When it comes to the state of solar development, have the feelings around data center infrastructure we’ve seen in various places impacted solar projects?
Solar is more often in what we consider rural areas where there’s more of a conservative viewpoint generally.
Where I think we stand in the solar industry is that in the 2010s we were looked at as a one-off, and now what we see as the challenge is that as solar scales, communities are looking at the scale and potential of what solar will be bringing. A lot of the conversations we have with [them] are, is this changing the local character? How is this impacting our way of life?
And the way we try to approach that is to highlight a lot of the public benefits.

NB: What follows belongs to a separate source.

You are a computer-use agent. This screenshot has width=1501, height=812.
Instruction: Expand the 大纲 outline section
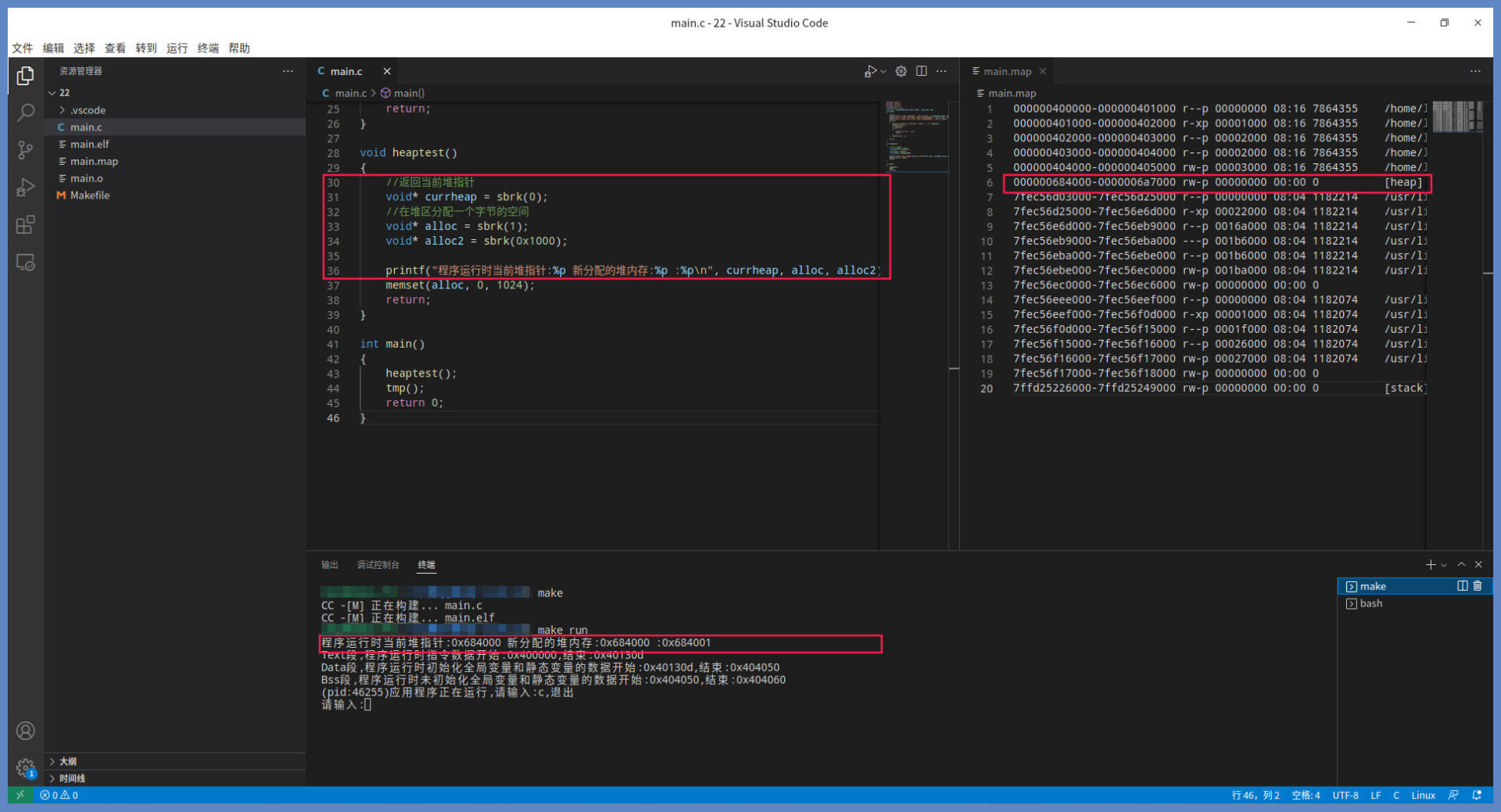(68, 761)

Renewables are generating significant jobs, locally as well as through funding local services. Farmers setting aside land for renewables are also funding their farms and way of life. I’ve heard testimonials from farmers who’ve said they wouldn’t be able to continue on without the revenue from solar or BESS projects.
The broader community is concerned solar is displacing rural farming, but what we hear from rural landowners is that these projects are allowing them to keep their farms.
Most people when they start looking at renewables, they don’t make that connection. They’re primed to ask, what’s the downside here? But it’s nothing in terms of physical land while the economic value it brings is long-term. It’s 30 years — at a time when the American public is seeing lots of headwinds.
I know at a broader level, you’re addressing the conflicts in solar energy. Do you think the solar industry offers any lessons for the folks now trying to get data centers built?
Anyone who is building large infrastructure projects can’t ignore early community engagement. One of the things people should be thinking about as they’re developing projects is these things are going to be here 20, 30 years, right? When we develop those projects we are trying to build relationships in a sustainable fashion.
We really take into consideration the concerns we hear. Again, people are primed to see the downside in any development, and without that early engagement – genuinely – you risk whether other people come along and hear the benefits or feel like their voice mattered in the process of development.